Of course, we all know the most important factor to winning games is demoralizing your opponents.

LordLeckie
Nov 14, 2009
The major issue i have with thrones is that with their map placement it can be really really lovely at times and cluster a winning amount in one small area. Though fixing this seems like it would be a complete pain.

I Love You!
Dec 6, 2002

LordLeckie posted:

The major issue i have with thrones is that with their map placement it can be really really lovely at times and cluster a winning amount in one small area. Though fixing this seems like it would be a complete pain.
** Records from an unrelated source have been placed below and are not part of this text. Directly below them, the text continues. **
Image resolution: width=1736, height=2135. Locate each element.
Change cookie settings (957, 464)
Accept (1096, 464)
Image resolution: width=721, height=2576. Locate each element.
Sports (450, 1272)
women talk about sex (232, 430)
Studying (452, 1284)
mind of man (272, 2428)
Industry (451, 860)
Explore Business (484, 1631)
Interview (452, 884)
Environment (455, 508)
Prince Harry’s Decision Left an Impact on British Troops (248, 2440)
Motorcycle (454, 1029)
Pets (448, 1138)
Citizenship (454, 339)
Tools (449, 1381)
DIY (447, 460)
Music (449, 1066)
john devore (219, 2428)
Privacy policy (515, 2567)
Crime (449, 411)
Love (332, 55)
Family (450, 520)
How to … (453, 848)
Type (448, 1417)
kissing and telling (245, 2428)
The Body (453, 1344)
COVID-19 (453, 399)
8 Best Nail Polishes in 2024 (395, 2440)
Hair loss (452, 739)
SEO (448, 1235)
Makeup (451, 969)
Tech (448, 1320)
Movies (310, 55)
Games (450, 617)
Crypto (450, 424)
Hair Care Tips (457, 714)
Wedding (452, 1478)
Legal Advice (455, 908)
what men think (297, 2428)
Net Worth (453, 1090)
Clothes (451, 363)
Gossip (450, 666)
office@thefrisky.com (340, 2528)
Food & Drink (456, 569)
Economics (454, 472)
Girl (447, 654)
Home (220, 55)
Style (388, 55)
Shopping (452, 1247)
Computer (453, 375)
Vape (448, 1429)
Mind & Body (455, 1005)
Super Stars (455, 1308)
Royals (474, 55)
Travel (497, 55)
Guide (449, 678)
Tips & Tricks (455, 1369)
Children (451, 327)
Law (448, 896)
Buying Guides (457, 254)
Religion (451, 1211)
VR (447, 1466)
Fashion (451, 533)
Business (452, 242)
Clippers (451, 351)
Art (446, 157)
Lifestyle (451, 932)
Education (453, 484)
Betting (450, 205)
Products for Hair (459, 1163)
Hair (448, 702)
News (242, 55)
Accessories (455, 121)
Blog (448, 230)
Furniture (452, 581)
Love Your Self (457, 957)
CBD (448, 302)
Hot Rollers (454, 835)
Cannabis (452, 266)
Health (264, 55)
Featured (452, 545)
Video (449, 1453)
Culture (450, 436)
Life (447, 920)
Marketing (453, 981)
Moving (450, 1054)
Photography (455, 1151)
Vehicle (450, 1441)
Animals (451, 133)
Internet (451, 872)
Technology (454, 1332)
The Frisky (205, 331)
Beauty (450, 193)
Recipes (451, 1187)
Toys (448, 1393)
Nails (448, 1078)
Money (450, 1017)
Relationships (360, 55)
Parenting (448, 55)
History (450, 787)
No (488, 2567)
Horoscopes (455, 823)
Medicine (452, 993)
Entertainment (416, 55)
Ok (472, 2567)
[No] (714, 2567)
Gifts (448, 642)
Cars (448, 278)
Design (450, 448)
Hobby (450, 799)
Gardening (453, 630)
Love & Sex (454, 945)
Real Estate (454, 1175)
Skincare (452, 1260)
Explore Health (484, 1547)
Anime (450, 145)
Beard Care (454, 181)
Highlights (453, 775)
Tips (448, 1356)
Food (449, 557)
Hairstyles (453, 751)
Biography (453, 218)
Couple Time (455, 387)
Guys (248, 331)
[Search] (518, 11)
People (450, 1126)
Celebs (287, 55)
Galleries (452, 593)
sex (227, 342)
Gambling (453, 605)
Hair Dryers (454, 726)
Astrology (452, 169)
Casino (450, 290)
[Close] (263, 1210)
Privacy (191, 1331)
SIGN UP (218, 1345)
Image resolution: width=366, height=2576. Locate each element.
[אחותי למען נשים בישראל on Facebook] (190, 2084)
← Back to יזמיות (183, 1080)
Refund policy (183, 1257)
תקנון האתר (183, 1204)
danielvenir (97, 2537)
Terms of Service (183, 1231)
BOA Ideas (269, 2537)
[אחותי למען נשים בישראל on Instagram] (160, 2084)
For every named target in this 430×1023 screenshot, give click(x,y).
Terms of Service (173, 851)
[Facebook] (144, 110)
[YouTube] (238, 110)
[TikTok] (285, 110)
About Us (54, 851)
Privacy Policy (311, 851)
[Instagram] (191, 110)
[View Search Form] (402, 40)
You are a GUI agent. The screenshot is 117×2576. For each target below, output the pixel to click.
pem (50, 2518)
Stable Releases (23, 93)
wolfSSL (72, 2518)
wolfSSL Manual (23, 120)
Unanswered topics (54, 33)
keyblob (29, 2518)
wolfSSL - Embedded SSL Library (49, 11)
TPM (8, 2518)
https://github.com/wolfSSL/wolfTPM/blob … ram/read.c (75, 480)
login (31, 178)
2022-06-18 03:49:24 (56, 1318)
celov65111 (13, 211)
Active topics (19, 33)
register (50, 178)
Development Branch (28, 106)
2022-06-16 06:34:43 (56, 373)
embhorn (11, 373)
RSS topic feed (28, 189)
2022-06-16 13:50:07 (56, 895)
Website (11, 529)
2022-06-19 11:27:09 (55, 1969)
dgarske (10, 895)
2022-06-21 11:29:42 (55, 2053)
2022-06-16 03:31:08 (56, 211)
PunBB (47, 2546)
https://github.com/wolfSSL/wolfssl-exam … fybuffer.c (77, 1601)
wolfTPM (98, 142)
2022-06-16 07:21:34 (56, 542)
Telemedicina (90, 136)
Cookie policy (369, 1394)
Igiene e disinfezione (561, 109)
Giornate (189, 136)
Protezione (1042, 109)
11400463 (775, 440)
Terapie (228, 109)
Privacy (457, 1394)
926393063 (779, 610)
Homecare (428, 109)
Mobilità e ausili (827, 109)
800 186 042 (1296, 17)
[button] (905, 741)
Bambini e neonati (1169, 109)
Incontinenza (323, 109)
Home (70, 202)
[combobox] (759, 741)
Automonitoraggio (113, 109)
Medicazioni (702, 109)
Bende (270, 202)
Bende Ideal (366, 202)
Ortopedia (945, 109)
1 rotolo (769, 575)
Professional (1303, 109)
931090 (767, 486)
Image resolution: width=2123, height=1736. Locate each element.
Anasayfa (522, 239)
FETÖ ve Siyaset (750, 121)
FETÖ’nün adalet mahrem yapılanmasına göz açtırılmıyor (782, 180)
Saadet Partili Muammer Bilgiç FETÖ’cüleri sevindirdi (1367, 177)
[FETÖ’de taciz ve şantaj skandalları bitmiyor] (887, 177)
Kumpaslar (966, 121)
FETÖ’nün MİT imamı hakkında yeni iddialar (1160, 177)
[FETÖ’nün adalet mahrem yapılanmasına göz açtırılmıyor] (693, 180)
Yes, this happens sometimes, though it's mostly a problem on very large maps. It's why I favor closer to 75% to win, because it's possible for 50% to cluster in a tiny area and ruin everything. Moreblood and Goodmusic were both games that were decided by super-tight throne clusters where half the players basically had no impact on the game as a whole because they could not reasonably contest them.

Often it's a non-critical number of thrones however, or could be mitigated by people simply contesting the thrones and/or being more aggressive toward the throne-holders. Starting in an area with an extra few thrones is an advantage, but not really any better than simply starting in an area with high-income properties. You simply need to be able to adapt your strategy based on your start position and what resources/objectives are available to you.

I Love You! fucked around with this message at 21:48 on Apr 22, 2014

TheDemon
Dec 11, 2006

...on the plus side I'm feeling much more angry now than I expected so this totally helps me get in character.
It would be nice to have more more-equitable maps. Most of the ones that come with the game are terrible for balance, and made in Dom3 when there was no throne-pref terrain mask. Having 4 or 5 maps that don't have big terrain + choke problems and do have evenly-spaced throne terrain set would go a long way.

Smerdyakov
Jul 8, 2008

TheDemon posted:

It would be nice to have more more-equitable maps. Most of the ones that come with the game are terrible for balance, and made in Dom3 when there was no throne-pref terrain mask. Having 4 or 5 maps that don't have big terrain + choke problems and do have evenly-spaced throne terrain set would go a long way.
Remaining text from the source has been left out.